De plus, est-il possible de reconnaître que derrière les images choc et les traits grossiers du marketing politique se cache un inconfort populaire face aux politiques d’immigration, de libre-circulation des gens dans Schengen, notamment des réfugiés, qui soit légitime et qu’il ne suffit pas de taire en lançant contre lui des accusations de racisme et de xénophobie? Si le peuple répond davantage à l’inélégante main que lui tendent les lépreux chantres du « repli identitaire », peut-être cela signifie-t-il qu’il serait temps que la gauche inclusive écoute les inquiétudes populaires au lieu de les diaboliser. On ne doit toutefois hélas pas se surprendre de cette déconsidération des souverainetés populaires classiques par les défenseurs de la doxa progressiste de notre temps, qui en appellent à la quasi vénération des « minorités opprimées » par d’infâmes « majorités populaires » peu éduquées et donc craintives et réactionnaires – et non pas révolutionnaires comme l’espéraient jadis ces mêmes progressistes alors qu’ils s’injectaient de l’idéologie marxiste.

Mais revenons, voulez-vous, au papier de Pierre-Luc Brisson qui, après avoir mis la table en tentant maladroitement de démontrer que Bock-Côté et moi menions des analyses bâclées du Brexit, soutient que nous ne serions démocrates que lorsque cela conforte nos lubies conservatrices.
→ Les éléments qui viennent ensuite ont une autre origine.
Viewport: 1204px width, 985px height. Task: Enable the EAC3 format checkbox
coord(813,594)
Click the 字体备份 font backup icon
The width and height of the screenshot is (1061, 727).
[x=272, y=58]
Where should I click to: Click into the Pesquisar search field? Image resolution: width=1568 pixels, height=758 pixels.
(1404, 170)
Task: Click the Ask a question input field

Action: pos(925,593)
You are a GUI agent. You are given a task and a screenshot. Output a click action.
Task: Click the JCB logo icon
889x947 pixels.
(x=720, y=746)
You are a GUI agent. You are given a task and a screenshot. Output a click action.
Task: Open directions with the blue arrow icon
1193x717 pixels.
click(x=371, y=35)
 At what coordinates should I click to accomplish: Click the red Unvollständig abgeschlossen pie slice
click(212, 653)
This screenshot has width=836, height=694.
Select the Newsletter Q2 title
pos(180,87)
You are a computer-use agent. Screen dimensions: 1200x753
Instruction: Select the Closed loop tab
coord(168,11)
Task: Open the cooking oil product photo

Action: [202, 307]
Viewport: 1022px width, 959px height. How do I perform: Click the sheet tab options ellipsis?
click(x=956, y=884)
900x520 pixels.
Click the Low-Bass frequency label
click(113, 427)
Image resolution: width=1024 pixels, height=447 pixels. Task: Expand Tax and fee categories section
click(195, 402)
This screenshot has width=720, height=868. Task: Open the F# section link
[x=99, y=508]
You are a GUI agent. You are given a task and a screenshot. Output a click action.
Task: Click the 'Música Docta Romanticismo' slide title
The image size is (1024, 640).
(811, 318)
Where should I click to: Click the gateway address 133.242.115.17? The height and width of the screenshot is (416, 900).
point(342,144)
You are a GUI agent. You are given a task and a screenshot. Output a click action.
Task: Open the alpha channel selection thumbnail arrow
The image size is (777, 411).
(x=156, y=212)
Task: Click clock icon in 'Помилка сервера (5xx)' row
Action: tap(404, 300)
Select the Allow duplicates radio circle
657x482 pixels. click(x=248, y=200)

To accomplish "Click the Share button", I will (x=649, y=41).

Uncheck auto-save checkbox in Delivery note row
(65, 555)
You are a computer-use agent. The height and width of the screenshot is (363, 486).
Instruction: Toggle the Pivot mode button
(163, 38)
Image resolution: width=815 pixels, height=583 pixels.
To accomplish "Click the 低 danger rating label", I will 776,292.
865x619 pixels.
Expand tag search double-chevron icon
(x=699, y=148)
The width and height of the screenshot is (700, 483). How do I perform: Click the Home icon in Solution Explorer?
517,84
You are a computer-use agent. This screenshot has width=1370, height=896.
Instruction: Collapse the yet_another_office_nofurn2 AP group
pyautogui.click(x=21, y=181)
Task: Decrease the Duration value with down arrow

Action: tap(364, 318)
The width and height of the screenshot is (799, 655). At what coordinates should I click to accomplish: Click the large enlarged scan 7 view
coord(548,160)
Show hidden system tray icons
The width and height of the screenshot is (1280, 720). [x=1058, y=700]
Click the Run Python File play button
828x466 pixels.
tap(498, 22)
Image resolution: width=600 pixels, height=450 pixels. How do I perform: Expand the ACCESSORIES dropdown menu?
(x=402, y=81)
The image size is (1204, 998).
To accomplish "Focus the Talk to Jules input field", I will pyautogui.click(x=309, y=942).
En vérité, ces penseurs conservateurs ne défendent le « peuple » que lorsque celui-ci réclame l’édification des vieilles frontières et le retour à des traditions oubliées qui ne font qu’exalter un passé mythifié qui n’a, dans les faits, jamais existé. Le peuple n’existe, à leurs yeux, que lorsqu’il se manifeste par des sursauts de réaffirmation identitaire, que lorsqu’il s’exprime dans le vocabulaire parfois vindicatif de l’État-nation, mais jamais il ne s’incarne, pour eux, dans les grandes luttes populaires qui marquent notre époque. La lutte des travailleurs pour le droit à une retraite digne, pour conserver un salaire décent, ou encore la lutte des étudiants qui ont battu le pavé afin de défendre l’accès à une école publique gratuite et de qualité.

Si l’auteur nous reproche des analyses simplistes et bâclées du Brexit, que dire de cette empilage de clichés et de procès d’intentions indignes d’un devoir de deuxième semaine de philo 1 sur les arguments fallacieux?

Est-il vraiment nécessaire de répondre à ce paragraphe truffé de positions supposées basées sur des clichés sans valeur? Est-il nécessaire de montrer patte blanche quant à notre appui pour « les grandes luttes populaires qui marquent notre époque » pour gagner en légitimité aux yeux de M. Brisson? Non seulement je me refuserai à jouer ce jeu intellectuellement douteux et le laisserai présumer de mes idées, mais j’ajouterai ceci.

De quel peuple parle Pierre-Luc Brisson lorsqu’il invoque les « grandes luttes populaires de notre époque »?

Si la question fait pouffer de rire, c’est qu’elle démontre bien, en fait, la fragilité de l’édifice conceptuel derrière la position critique de l’auteur, qui semble considérer, au contraire de MBC et moi, que « le peuple » est une entité fluide changeant d’identité au gré des luttes à la mode.